There is no doubt that at some point, most older Americans will need some type of long-term care. Getting assistance with basic activities as physical or cognitive functions begin to deteriorate will be a fact of life, and for this reason many seek long-term care options. Many people do not realize that Medicare does not cover long-term assistance outside of basic care right after a hospitalization, and Medicaid may not even be an option for those who do not qualify.
Residents of Oklahoma who choose private long-term care insurance (LTCI), however, may be surprised when they receive a claim denial. If you are sure that the claim is legitimate, then the insurance company may be acting in bad faith. When this happens, it is important to know what steps to take to set things right.
Typical reasons for denying a claim
LTCI policies often use a standard for determining if the policyholder is in need of long-term care. The individual must be medically proven to be unable to perform a minimum of two of six Activities of Daily Living, which are:
- Mobility
- Eating
- Dressing
- Toileting
- Continence
- Personal hygiene
The insurance company may decide that the policyholder’s condition does not meet the criteria for long-term assistance, or that they only require short-term care. It is essential when filing a claim to not only get a doctor’s opinion, but also an affidavit from the doctor stating that the care needed will last at least 90 days.
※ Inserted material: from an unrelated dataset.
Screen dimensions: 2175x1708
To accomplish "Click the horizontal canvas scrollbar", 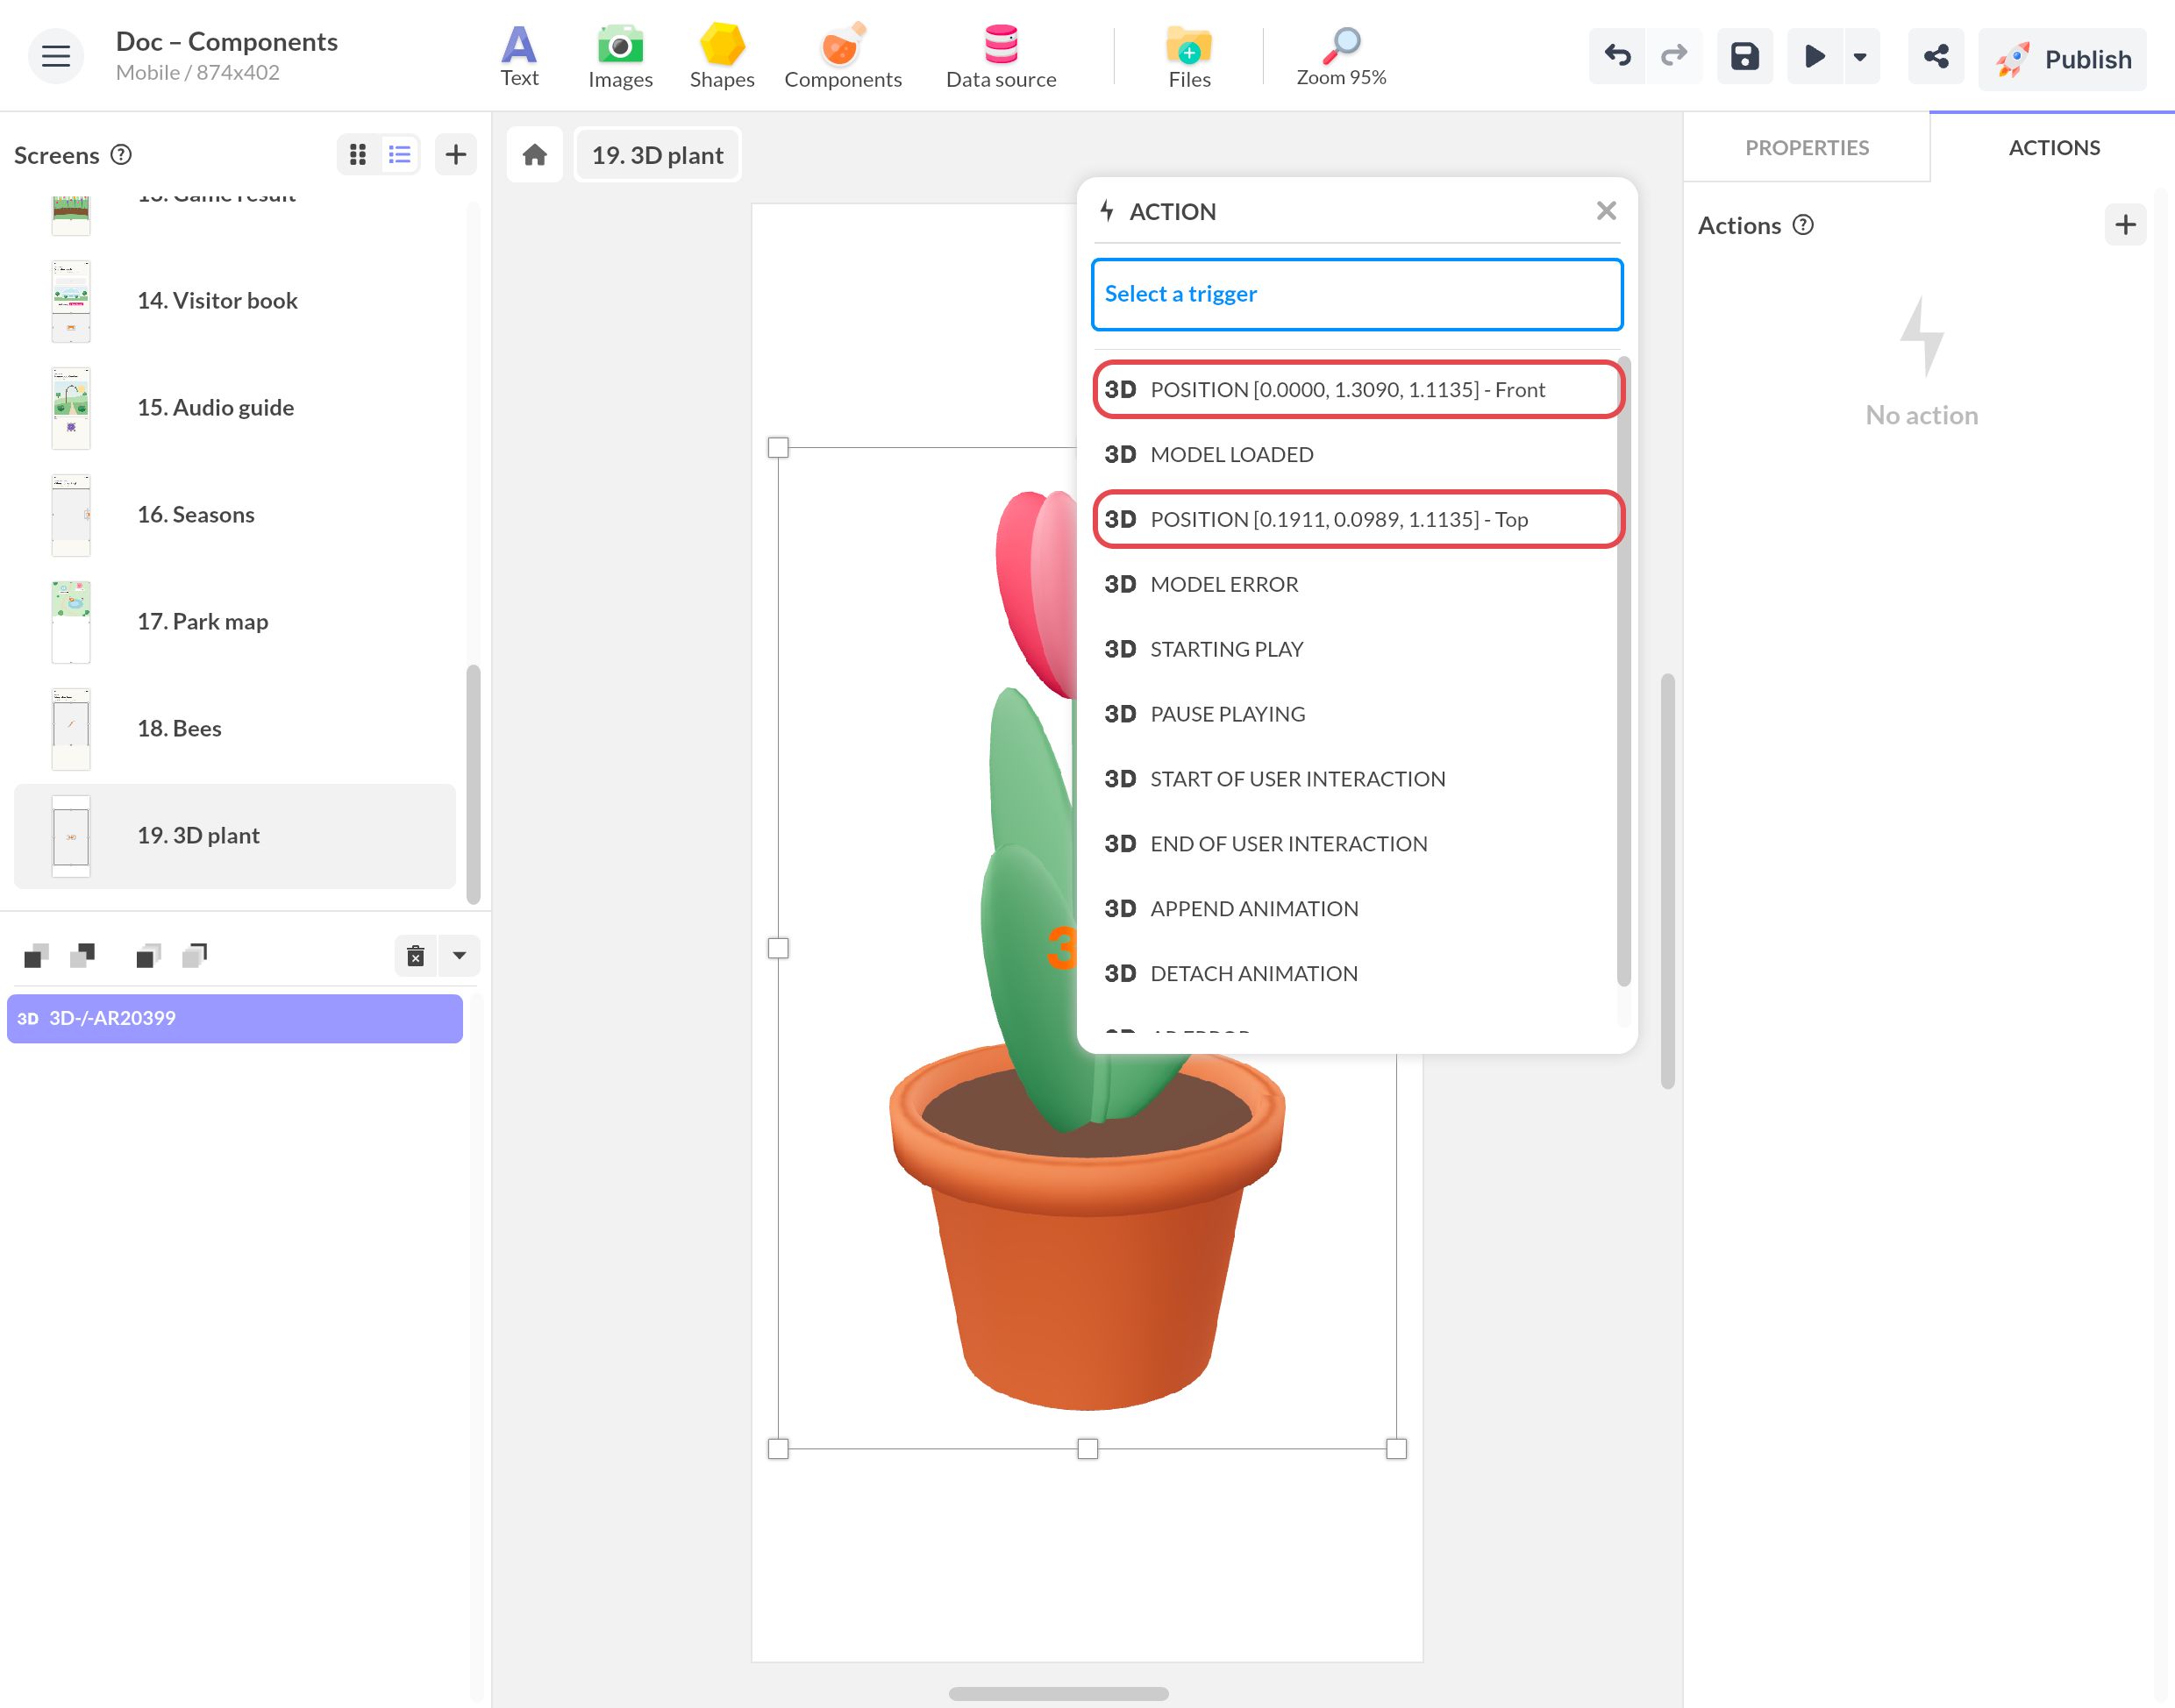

Another reason for a denial happens when insurance company does not accept the policyholder’s Plan of Care or the facility they have chosen, according to its definition of what a nursing home is. It is also important for the policyholder to be aware of what the policy’s limitations are on the kind of facility covered and the type of services provided, as well as the waiting periods for eligibility for LTCI according to the terms of the policy.
What to do after a claim denial
Long-term insurance policies generally have an appeals process that requires an adherence to strict deadlines. When filing an appeal, it is essential to have all medical reports and relevant documents, and to file the proper forms within the deadlines. If the insurance company is unreasonably denying your claim, it may be necessary to pursue a bad faith insurance claim.